27 June 2012

June 2012 New Mexico Genealogist

The June 2012 New Mexico Genealogist has been sent in the mail. If you are a NMGS member you should be receiving it soon. If you are not a member, you can still join and get the March and June issues soon after joining. The September and December issues will be sent to you when they are published.

To join the New Mexico Genealogical Society, click on this link, print out and complete the form and send it with your membership fees to the address on the form.

This journal is a good one. This is what you will find in this quarter's issue:

* "Esquipula Fresquez: A Private in Company E, New Mexico Cavalry" by Virginia Sanchez. From the article: "On November 20 [1861], twenty-three year old Esquipula Fresquez from El Llano Precinct in Peñasco, enlisted from an average three-month term in the New Mexico First Militia Infantry Regiment under Lt. Colonel Diego Archuleta and Captain Gabriel Vigil." The article includes copies of the muster roll cards for this soldier and a list of descendants going back four generations.

* "Francisco Martin - Civil War Soldier: When a Pension Application tells a Family Story" by Nancy Anderson and Patricia Sanchez Rau. From the article: "Francisco Martin, also known as Francisco Martinez, as born on February 20, 1840, in Taos, New Mexico, the son of Jose Dolores Martin and Teodora Candelaria. Not much is known about his ealy life, but at some point before 1862, the family moved to Las Animas County, Colorado." The article includes a transcription of a Pension Investigation.
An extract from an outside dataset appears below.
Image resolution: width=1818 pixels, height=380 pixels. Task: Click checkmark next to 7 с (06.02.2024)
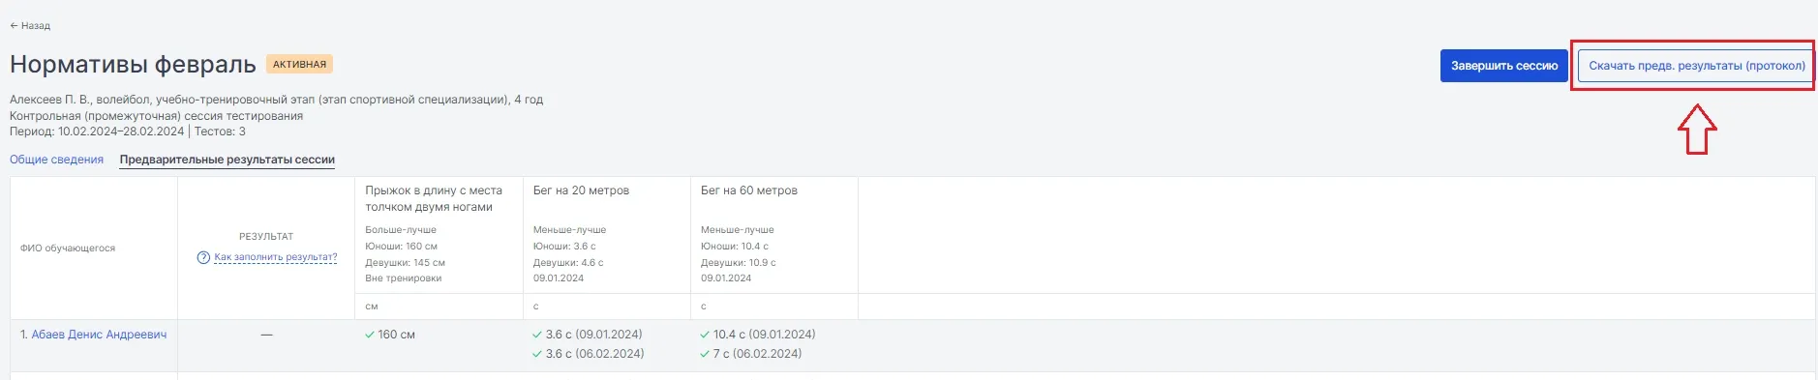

The outcome of that application has a "surprise twist" at the end.

* "Richard Yeaman (1834-1875), His Life and Travels" by William A. Quiqley (aGGNephew). This is a story of a Canadian family that joined the LDS church, moved to Illinois and were part of the forced exodus from Nauvoo. By 1860, Richard Yeaman went to California and became a miner. Later, he joined the Union Army and became part of the California Column that came to New Mexico.

* "Maria Josefa Maese: Mescalero Rescate" by John H. Gallegos. From the article: "This research paper will chronicle teh amazing rescue of a Mescalero Apache infant from certain death during a raid on a Native American encampment in the Casas Grandes area of the northern Mexican state of Chihuahua in the later part of the 19th century." The article includes an oral history and a genealogy.

* "The Continuing Saga of Jose Mateo Sandoval" by Nancy Anderson. This is a continuation of an article that Nancy wrote for the March 20102 New Mexico Genealogist. This article includes a listing of descendants and other information on 6 of the children mentioned in the March 2012 article.

16 June 2012

July 21, 2012 NMGS Program - John Kessell


Botts Hall
Albuquerque Special Collection Library
423 Central NE
Albuquerque, NM
(On the corner of Central and Edith) 

Saturday, July 21, 2012
10:30 AM – Noon


The Albuquerque Special Collections Library
and
The New Mexico Genealogical Society

Present
 John Kessell

¡Más Allá!  Don Bernardo de Miera y Pacheco and the 18th-Century Kingdom of New Mexico

From his baptism in northern Spain in 1713 to his marriage in 1741 to Estefanía Domínguez de Mendoza in Chihuahua, we know virtually nothing about Miera y Pacheco.  Yet by the time he died in Santa Fe in 1785 he had expressed himself artistically more notably, worn more hats, drawn more maps, knew  more Indians, and explored more of the Kingdom and Provinces of New Mexico than any vecino before or after him.  He embodied the very soul of eighteenth-century Hispanic New Mexico.

John Kessell, professor emeritus at the University of New Mexico, has written numerous books and articles regarding Spanish Colonial history.  Some of which are:  Kiva, Cross, & Crown, Spain in the Southwest, and Pueblos, Spaniards, and the Kingdom of New Mexico.  In addition to which, he was the primary editor on the Vargas Project, a multi volume work of the correspondence of Don Diego de Vargas and the reconquest of NM.